"Hey, little girl, I wouldn't go that way."
The man sat with his back to the wall, just beside the alleyway. He looked as if he were wearing all his clothes at once. Another of the homeless dumped into the factory slums. Some people feared them, worried that what little they had would be ripped from them by these desperate people who lived on the street. Augustine refused to let her own terror allow her to view a man like him as something less than her; that seemed to be how all the problems started. Even she was used to that just from her own time working a corporate job while only being able to afford living in the slums.
Augustine hesitated. With her hoodie drawn up, hiding her curls pulled back into two little poofs, all that was visible was her face, so it surprised her that he could tell under her too large hoodie that she was a woman. "Why do you say that?"
He shook his head, his kinky black curls streaked with gray. "There's a corporate hitman down there doing a' 'interview.' Not good."
After her close call earlier, her legs weakened. "Shit," she whispered. She peered into the alleyway. On the other end was a single working streetlight.
The man's deep voice rose up from the ground to warn her again. "I wouldn't."

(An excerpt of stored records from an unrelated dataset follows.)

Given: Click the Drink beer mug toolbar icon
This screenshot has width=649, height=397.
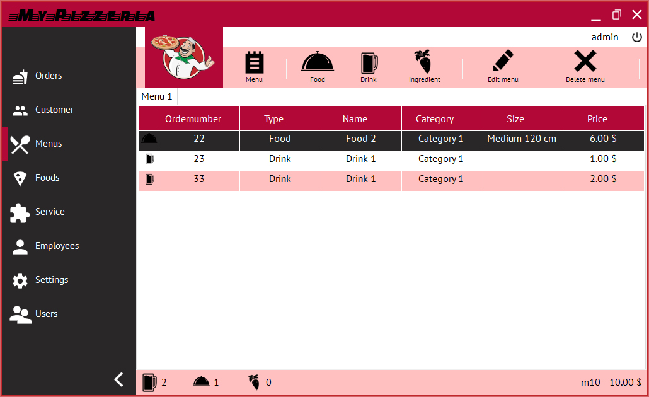Looking at the screenshot, I should 369,64.
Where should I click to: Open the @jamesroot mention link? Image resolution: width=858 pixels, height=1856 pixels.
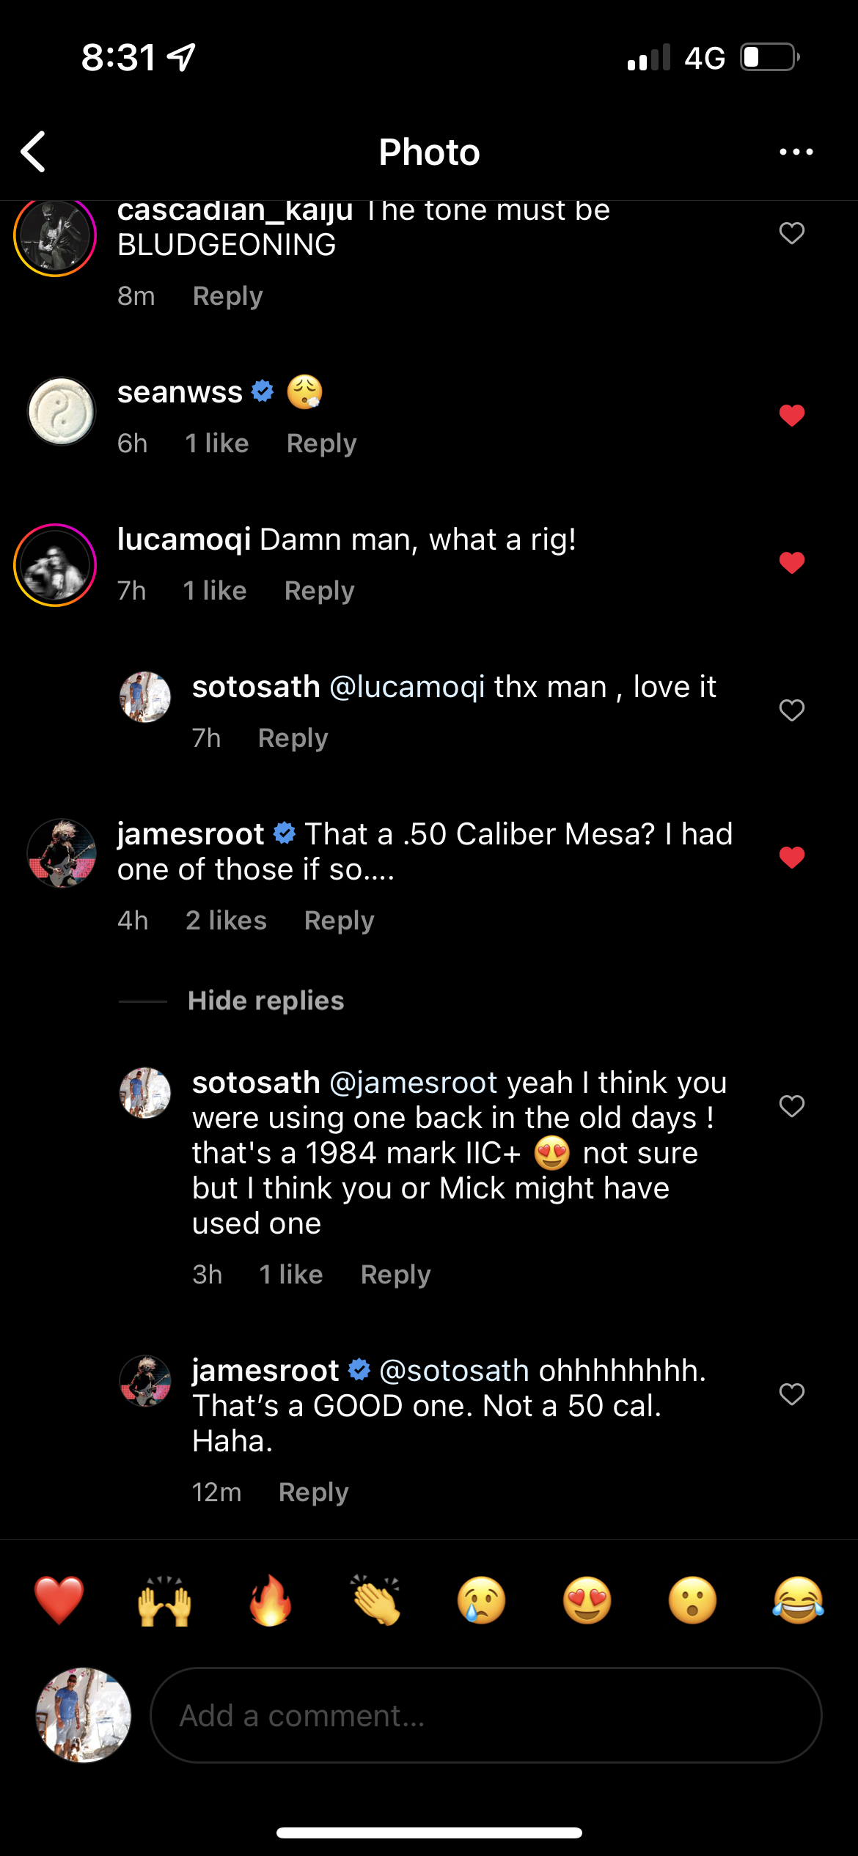414,1083
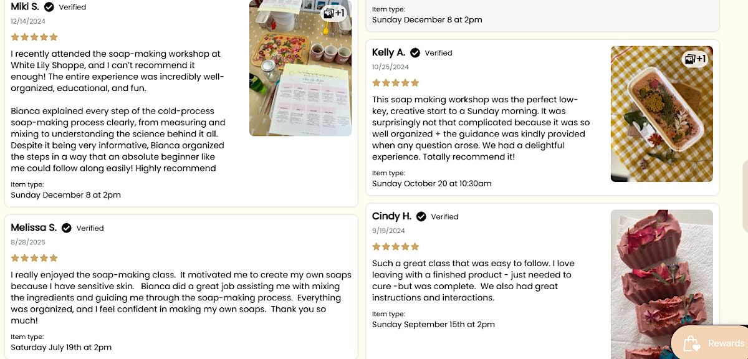Click the star rating on Cindy H.'s review
This screenshot has height=359, width=748.
[x=396, y=247]
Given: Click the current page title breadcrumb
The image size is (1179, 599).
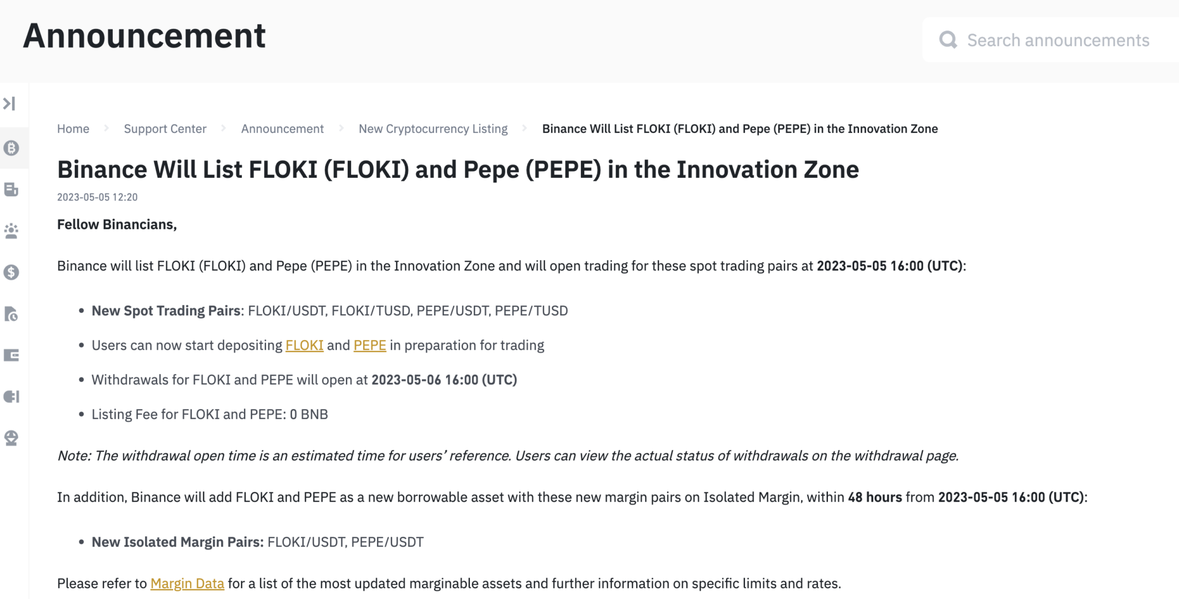Looking at the screenshot, I should pos(740,129).
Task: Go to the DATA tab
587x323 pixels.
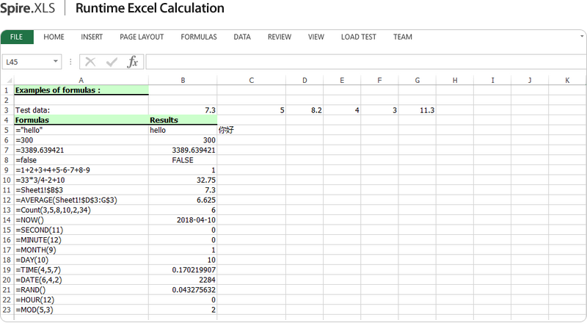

She knew he was right, but she couldn't help herself. Two men were silhouetted against the light, one cowering against the side of the building as the other loomed over him. Augustine stepped closer, sneaking along the edge of the building towards another dumpster for cover. She could just barely catch their voices. They were little more than grunts on the wind, but she could tell that her contact was in trouble. She tried to think of something she could do, knowing that she couldn't stand up to this one any more than she would've been able to stand up to the other. The sharp edge of her broken front teeth cut into her lips as she pressed them together. Augustine froze to the spot, powerless to stop the inevitable outcome.
And then the man knocked the cowering form to the ground with one swift punch. In the back of her mind, she knew it was him just by the way he moved, smooth like an animal well practiced in his attack. He lifted his thick soled boots and stomped on the man's head over and over again. Every fiber in her body electrified at the recognition, and she jumped from behind the dumpster.
"No!" She shouted, unable to stop herself.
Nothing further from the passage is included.